In the listing that follows, copy out each line that includes the word "magnifier".

** MATERIALS PROVIDED follows **

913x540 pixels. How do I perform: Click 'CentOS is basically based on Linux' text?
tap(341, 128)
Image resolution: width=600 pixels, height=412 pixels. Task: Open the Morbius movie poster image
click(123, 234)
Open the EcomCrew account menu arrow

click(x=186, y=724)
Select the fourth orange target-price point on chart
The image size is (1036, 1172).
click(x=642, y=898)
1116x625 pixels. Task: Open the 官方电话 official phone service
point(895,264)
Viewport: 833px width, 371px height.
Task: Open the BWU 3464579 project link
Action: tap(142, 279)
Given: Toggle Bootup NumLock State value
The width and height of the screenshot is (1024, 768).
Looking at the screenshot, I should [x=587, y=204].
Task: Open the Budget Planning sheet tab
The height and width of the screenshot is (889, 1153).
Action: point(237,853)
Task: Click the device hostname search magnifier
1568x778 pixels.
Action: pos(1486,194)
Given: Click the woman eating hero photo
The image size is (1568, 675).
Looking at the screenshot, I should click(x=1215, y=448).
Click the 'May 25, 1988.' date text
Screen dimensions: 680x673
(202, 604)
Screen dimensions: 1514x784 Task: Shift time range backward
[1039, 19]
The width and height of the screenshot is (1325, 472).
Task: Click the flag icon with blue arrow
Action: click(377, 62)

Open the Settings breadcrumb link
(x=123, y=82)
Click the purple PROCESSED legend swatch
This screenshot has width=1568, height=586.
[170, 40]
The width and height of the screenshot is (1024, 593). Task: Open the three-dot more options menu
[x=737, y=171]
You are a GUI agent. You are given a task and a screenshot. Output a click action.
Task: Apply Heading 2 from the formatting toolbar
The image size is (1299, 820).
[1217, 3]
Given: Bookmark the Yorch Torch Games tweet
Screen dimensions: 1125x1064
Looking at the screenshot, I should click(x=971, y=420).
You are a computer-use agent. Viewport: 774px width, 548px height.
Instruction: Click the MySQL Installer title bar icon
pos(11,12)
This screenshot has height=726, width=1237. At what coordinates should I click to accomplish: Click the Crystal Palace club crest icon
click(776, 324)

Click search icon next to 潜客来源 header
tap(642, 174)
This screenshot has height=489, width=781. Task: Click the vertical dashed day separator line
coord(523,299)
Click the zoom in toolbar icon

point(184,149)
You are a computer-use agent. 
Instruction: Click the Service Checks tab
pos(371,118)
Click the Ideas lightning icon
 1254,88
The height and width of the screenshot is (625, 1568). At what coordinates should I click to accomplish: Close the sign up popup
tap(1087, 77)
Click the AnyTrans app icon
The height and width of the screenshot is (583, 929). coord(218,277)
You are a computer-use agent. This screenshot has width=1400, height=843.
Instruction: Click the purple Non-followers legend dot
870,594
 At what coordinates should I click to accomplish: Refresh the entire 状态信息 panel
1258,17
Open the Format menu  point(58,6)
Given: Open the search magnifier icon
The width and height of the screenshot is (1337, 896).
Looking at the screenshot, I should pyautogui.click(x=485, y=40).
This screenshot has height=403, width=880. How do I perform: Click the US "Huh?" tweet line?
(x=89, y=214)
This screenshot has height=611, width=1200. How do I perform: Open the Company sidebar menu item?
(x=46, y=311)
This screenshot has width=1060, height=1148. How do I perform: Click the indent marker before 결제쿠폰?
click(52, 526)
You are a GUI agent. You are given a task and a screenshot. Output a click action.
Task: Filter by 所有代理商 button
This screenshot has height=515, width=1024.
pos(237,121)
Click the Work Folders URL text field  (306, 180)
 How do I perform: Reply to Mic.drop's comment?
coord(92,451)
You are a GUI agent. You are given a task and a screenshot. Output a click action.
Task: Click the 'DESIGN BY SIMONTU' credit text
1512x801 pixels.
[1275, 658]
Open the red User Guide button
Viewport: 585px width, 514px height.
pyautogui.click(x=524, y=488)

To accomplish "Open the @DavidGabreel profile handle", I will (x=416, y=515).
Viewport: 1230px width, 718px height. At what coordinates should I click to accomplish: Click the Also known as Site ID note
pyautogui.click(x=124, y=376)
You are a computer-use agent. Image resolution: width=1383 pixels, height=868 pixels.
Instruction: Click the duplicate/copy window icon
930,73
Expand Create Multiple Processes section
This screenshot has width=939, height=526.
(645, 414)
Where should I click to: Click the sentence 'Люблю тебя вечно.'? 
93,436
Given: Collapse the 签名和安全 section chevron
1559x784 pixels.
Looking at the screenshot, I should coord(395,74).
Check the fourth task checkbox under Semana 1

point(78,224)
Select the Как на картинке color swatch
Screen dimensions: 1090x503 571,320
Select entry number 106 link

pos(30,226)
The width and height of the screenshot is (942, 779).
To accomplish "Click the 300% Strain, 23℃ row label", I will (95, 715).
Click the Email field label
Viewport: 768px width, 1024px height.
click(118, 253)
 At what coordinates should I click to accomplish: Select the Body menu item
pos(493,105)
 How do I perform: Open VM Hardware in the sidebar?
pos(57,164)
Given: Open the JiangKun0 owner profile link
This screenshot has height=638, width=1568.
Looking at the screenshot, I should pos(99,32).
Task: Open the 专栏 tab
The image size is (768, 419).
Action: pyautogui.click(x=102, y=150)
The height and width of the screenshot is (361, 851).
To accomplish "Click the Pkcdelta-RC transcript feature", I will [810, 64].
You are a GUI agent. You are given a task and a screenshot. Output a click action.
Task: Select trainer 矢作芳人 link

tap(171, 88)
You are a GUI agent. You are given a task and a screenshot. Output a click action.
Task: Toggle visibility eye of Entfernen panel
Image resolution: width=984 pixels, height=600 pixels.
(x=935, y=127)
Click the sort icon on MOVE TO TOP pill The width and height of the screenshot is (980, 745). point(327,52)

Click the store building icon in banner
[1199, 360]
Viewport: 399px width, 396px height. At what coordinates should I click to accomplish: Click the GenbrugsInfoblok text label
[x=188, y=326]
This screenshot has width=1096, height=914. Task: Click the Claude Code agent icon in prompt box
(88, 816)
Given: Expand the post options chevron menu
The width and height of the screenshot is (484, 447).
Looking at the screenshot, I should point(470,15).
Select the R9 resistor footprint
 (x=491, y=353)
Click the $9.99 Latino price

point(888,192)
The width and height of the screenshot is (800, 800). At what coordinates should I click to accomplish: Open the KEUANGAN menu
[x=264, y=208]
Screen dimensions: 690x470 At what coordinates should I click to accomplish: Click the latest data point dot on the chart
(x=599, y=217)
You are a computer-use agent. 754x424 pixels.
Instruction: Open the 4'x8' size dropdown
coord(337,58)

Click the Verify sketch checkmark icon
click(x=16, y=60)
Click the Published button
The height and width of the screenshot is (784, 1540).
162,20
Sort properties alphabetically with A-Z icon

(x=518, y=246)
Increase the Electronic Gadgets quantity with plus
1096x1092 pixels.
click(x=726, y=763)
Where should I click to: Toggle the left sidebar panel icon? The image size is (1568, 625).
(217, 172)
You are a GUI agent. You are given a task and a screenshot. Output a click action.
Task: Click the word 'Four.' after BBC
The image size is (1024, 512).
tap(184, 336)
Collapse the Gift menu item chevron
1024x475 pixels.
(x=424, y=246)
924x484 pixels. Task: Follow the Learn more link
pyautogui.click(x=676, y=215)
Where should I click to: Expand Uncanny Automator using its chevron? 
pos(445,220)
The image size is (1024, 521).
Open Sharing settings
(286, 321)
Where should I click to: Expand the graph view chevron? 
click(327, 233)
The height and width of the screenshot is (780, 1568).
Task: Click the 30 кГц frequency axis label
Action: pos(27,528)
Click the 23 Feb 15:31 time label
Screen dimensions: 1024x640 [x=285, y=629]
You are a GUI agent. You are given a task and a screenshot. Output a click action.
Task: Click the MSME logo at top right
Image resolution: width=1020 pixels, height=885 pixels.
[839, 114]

** End of MATERIALS PROVIDED **

## SOLUTION
Task: Click the device hostname search magnifier
Given: Open the search magnifier icon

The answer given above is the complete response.